# Trade in vs selling old car privately



## digitalatlas (Jun 6, 2015)

Hi,

I read somewhere that one benefit of trading in a used vehicle is that it is applied directly to the purchase price of the new (or new pre-owned) vehicle that you're purchasing, which has some tax advantage, is that true?

Let's say you want to buy a car for $20,000, and have an old vehicle that's worth $5,000. This reduces the purchase price to $15,000 and you pay HST on $15,000....is this true?

I mean, one could potentially try to sell that $5,000 vehicle privately for let's say $7,000, which is a gain of $2,000, and more than the tax savings on $5k ($650)......but that really comes down to how much more you can get privately vs tax savings (if this is even true) vs trouble of selling privately.

Anyone with experience on this matter?

Thanks.


----------



## jollybear (Jun 28, 2015)

You will get the highest value for your trade-in selling it yourself if you want to go through the hassle of advertising it, providing a provincial safety inspection (depending on your province) meeting strangers, possibly getting ridiculous low-ball offers and generally spending the time to sell it. The tax advantage is correct trading it in to a dealership as you only pay tax on the difference. I know in Manitoba you can apply for a PST refund if you buy/sell a vehicle so you are basically saving the GST on the value of your trade-in


----------



## Mortgage u/w (Feb 6, 2014)

Indeed, if you trade in, the taxes get deducted so you benefit.

If possible, try selling private and process the transfer through the same transaction of your purchase.

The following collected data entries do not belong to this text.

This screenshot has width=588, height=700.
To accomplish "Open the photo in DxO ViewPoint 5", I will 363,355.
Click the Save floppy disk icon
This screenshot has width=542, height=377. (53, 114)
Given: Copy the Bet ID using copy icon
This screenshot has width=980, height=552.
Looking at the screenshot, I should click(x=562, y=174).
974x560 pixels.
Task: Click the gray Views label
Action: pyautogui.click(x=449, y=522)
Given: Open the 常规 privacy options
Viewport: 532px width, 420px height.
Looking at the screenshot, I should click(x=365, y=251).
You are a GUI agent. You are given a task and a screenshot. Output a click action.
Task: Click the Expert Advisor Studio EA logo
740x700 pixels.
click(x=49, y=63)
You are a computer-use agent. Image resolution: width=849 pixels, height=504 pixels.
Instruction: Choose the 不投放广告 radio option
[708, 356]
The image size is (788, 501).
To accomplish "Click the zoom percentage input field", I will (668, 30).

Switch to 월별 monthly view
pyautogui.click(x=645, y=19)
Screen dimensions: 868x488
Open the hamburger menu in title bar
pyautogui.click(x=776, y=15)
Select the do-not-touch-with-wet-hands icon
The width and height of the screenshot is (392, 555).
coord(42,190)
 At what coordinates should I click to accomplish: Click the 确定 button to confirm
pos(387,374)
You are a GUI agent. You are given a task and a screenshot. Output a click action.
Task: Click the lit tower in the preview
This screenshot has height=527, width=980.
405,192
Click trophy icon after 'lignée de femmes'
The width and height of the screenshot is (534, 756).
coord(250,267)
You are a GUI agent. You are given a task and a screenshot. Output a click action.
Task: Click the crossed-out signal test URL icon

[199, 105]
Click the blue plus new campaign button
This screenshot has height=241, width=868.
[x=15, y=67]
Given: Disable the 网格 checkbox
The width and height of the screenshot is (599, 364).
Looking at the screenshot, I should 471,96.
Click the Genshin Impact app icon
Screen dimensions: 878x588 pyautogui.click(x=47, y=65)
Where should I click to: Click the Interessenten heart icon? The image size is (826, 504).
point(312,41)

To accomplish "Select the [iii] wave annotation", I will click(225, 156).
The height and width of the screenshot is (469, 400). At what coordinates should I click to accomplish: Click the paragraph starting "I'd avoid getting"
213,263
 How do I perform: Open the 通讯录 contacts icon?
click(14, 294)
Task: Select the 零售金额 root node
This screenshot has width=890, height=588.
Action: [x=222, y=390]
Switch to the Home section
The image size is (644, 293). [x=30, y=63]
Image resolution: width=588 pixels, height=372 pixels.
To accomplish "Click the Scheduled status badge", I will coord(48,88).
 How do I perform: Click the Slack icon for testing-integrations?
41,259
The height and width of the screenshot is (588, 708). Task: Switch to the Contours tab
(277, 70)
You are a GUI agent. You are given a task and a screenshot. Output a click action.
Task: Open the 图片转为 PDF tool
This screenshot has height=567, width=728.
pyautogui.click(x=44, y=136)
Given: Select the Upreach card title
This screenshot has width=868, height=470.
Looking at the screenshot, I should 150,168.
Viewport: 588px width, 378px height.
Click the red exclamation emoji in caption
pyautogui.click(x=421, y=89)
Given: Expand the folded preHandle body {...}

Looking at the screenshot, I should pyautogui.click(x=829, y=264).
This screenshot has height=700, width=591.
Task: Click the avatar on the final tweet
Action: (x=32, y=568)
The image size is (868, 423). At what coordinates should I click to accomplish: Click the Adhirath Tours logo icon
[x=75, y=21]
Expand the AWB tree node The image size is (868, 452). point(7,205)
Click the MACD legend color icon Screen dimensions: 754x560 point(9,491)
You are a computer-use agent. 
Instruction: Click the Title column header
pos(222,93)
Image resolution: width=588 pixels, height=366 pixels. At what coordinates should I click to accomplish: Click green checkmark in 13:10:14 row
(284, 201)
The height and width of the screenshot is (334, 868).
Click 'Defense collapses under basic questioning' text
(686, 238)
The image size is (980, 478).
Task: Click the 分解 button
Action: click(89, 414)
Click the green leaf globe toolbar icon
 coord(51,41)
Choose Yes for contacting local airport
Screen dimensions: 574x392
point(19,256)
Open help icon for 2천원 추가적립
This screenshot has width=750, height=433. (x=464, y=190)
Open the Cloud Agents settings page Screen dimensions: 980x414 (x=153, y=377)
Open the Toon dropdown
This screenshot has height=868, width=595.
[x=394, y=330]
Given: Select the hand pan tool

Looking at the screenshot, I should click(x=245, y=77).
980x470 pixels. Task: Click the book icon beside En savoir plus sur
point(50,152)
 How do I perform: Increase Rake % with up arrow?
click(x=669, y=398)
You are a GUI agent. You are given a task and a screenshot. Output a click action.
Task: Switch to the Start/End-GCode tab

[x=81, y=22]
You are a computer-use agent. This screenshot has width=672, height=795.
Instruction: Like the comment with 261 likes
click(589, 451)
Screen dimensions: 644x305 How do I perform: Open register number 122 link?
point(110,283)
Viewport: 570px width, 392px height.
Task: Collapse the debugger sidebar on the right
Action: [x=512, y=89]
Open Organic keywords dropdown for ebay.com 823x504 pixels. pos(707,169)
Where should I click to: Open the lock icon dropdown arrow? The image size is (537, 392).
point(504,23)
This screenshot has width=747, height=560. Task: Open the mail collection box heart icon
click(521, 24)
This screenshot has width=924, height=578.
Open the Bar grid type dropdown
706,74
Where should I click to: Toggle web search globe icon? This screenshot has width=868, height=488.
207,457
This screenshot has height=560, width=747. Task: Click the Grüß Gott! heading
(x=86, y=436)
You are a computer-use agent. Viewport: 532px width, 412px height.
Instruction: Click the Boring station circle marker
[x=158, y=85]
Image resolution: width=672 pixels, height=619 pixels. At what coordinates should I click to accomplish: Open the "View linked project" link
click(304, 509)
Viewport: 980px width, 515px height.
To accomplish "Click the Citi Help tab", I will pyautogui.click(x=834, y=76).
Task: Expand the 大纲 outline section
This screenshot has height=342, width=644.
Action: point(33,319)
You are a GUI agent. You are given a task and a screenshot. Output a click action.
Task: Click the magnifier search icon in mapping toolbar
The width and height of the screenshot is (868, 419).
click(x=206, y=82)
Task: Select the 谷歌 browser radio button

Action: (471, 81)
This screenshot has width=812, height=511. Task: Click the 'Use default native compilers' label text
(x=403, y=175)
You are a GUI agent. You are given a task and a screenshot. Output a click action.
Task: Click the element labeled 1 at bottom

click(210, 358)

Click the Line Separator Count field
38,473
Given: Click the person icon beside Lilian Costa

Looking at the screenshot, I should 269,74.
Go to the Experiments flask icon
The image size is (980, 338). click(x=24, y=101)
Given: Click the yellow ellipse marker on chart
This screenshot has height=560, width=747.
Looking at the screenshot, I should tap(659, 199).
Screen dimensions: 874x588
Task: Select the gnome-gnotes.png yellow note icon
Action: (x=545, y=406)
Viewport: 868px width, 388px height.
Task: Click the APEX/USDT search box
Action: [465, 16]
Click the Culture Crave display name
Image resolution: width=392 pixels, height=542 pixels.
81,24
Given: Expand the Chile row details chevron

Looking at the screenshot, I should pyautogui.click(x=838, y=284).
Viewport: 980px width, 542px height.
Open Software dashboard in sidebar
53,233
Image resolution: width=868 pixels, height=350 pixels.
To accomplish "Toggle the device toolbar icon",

Dealers allow this. The benefit is the same as a trade in except you are saving taxes on a higher trade amount in which you already found a buyer for.


----------



## Pluto (Sep 12, 2013)

They will only give you wholesale value for your trade in. If your tradin is worth 5000 retail, I'd be surprised if a dealer would give you much over 2000, maybe less. Dealers low ball you because they take on the risk of an old car.


----------



## sags (May 15, 2010)

I am not comfortable having someone "test drive" the vehicle without being able to verify they have a valid license and insurance coverage.........so I trade them in.


----------



## jargey3000 (Jan 25, 2011)

pluto summed it up pretty good.


----------



## jargey3000 (Jan 25, 2011)

for sags:


----------



## jargey3000 (Jan 25, 2011)




----------



## jargey3000 (Jan 25, 2011)




----------



## digitalatlas (Jun 6, 2015)

The dealer will let me process a purchase along with the recent private sale of the old vehicle??? Does this apply to used cars and used car dealerships? How does it even work? If I sell the car for 7k privately, I give the dealer 7k and they will deduct the 7k from the purchase price and I save tax on the 7k? As opposed to the 4k they might offer me for trade in? What kind of paperwork would they need to see, you've done this? I find it surprising dealers (especially for used cars) would be willing to do this...

I sold my previous car privately, ran into all those scenarios described but luckily managed to sell pretty fast for a decent amount. That was over 4 years ago, then I bought another used car. I'm thinking abiut replacing the current one but dont really want to sell privately again if the net benefit is not much greater.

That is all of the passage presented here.